Scientific machine learning for biological discovery and operational decisions.
I am a molecular biologist and data scientist who builds systems that turn large search spaces into testable experiments and practical actions. I lead data science at UCB, publish first-author applied machine-learning research in protein engineering and multi-omics, and have worked across Pfizer, NetApp, and Lawrence Livermore National Laboratory. My background includes a PhD in molecular biology, an MS in data science, and a BS in biochemistry.
The thread connecting my work is simple: combine domain evidence with machine learning to narrow complex search spaces into decisions that can be tested.
- FOX gene candidate prediction: multi-omic machine learning and comparative bioinformatics for prioritizing genes involved in oxic nitrogen fixation.
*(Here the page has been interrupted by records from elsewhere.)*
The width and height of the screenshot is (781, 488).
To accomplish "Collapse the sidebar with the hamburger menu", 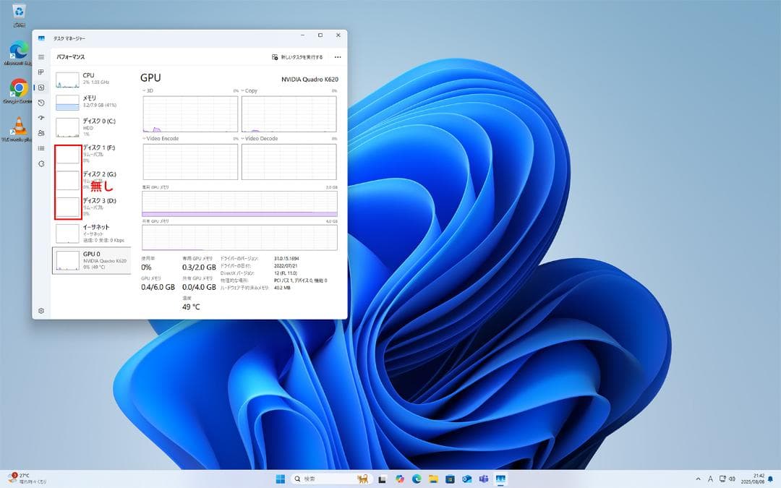I will [40, 57].
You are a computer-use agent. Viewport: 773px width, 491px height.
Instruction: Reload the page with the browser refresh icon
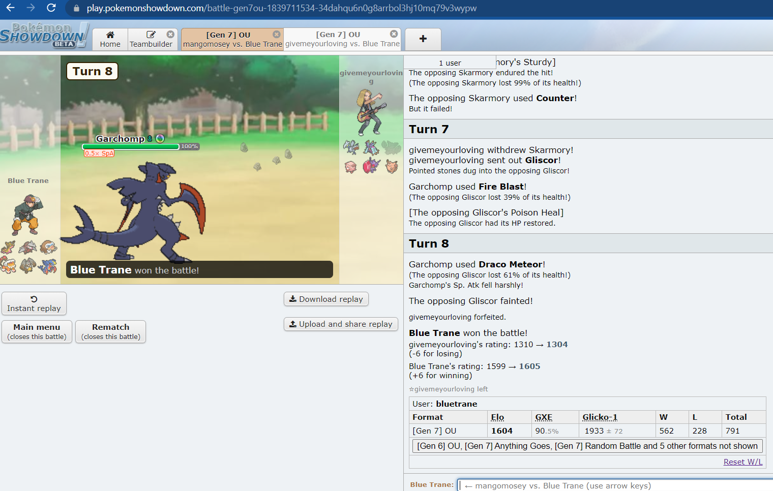51,8
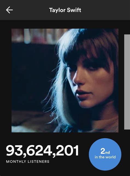Go back using the left arrow icon

click(9, 10)
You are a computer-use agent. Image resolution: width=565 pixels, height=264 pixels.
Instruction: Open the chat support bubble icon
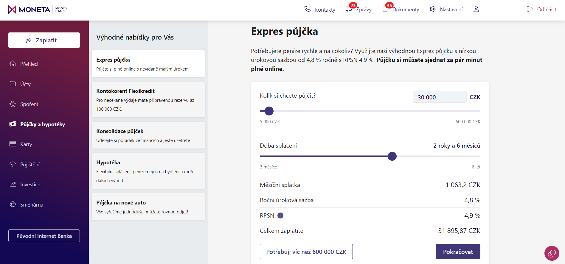tap(552, 253)
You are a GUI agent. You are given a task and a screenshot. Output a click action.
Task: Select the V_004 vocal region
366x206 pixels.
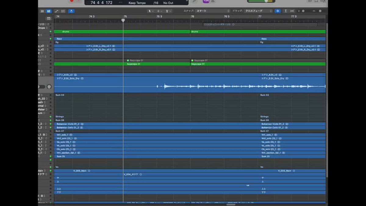pos(224,174)
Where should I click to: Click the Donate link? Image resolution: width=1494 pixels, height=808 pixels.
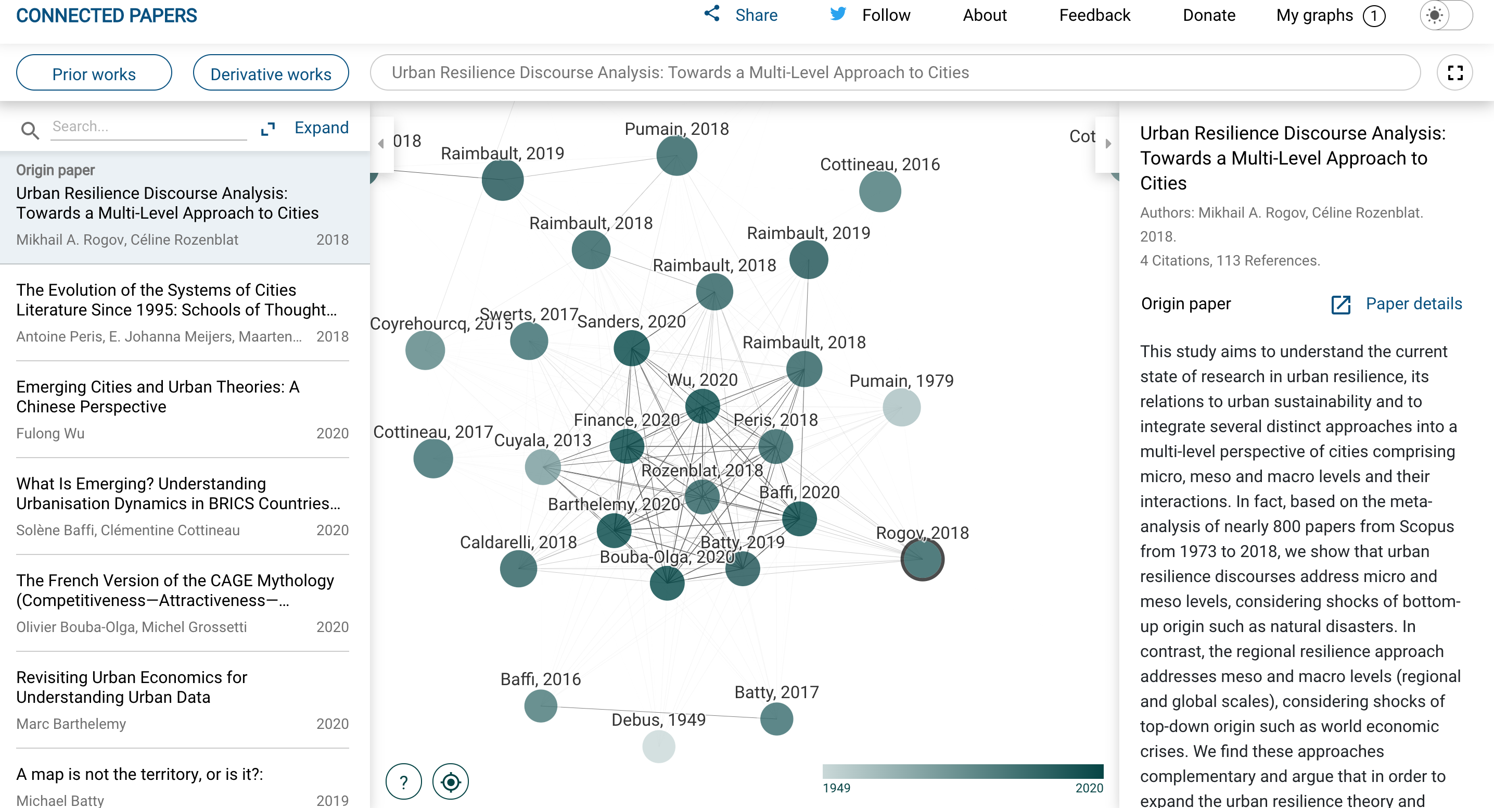coord(1209,15)
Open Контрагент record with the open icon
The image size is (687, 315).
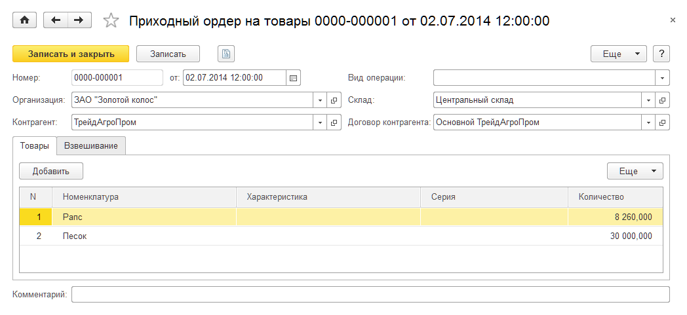coord(334,122)
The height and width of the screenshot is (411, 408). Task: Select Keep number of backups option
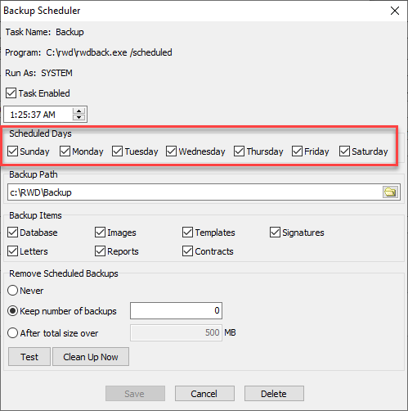pos(13,311)
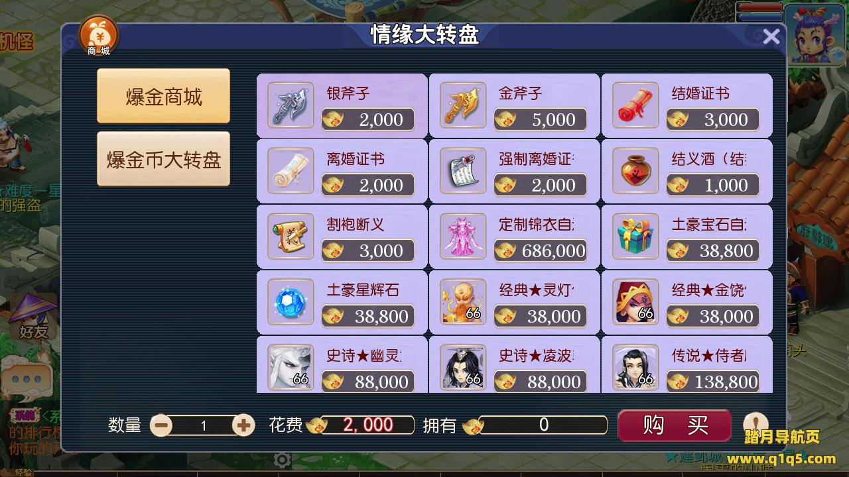The height and width of the screenshot is (477, 849).
Task: Click the 割袍断义 scroll item icon
Action: coord(291,237)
Paper | Interactive app | App source
- Active learning for Rubisco engineering: protein language model embeddings and sequential acquisition for prioritizing enzyme variants. Paper
- Nitrosomes: protein language modeling and live-cell imaging of condensate-like nitrogenase organization in heterocysts. Preprint
- Secondary metabolites and diazotrophy: cheminformatic ranking of cyanobacterial metabolites and likely diazotrophic producers. Paper
- deck-builder: structured, LLM-assisted generation of editable PowerPoint presentations.
- Insight Harness: a governed analytics workbench that keeps metric computation deterministic while using language models only for bounded translation and narration.
- AI2Analytics: reusable analytical pipelines with AI-assisted data discovery, configuration, and adapter generation.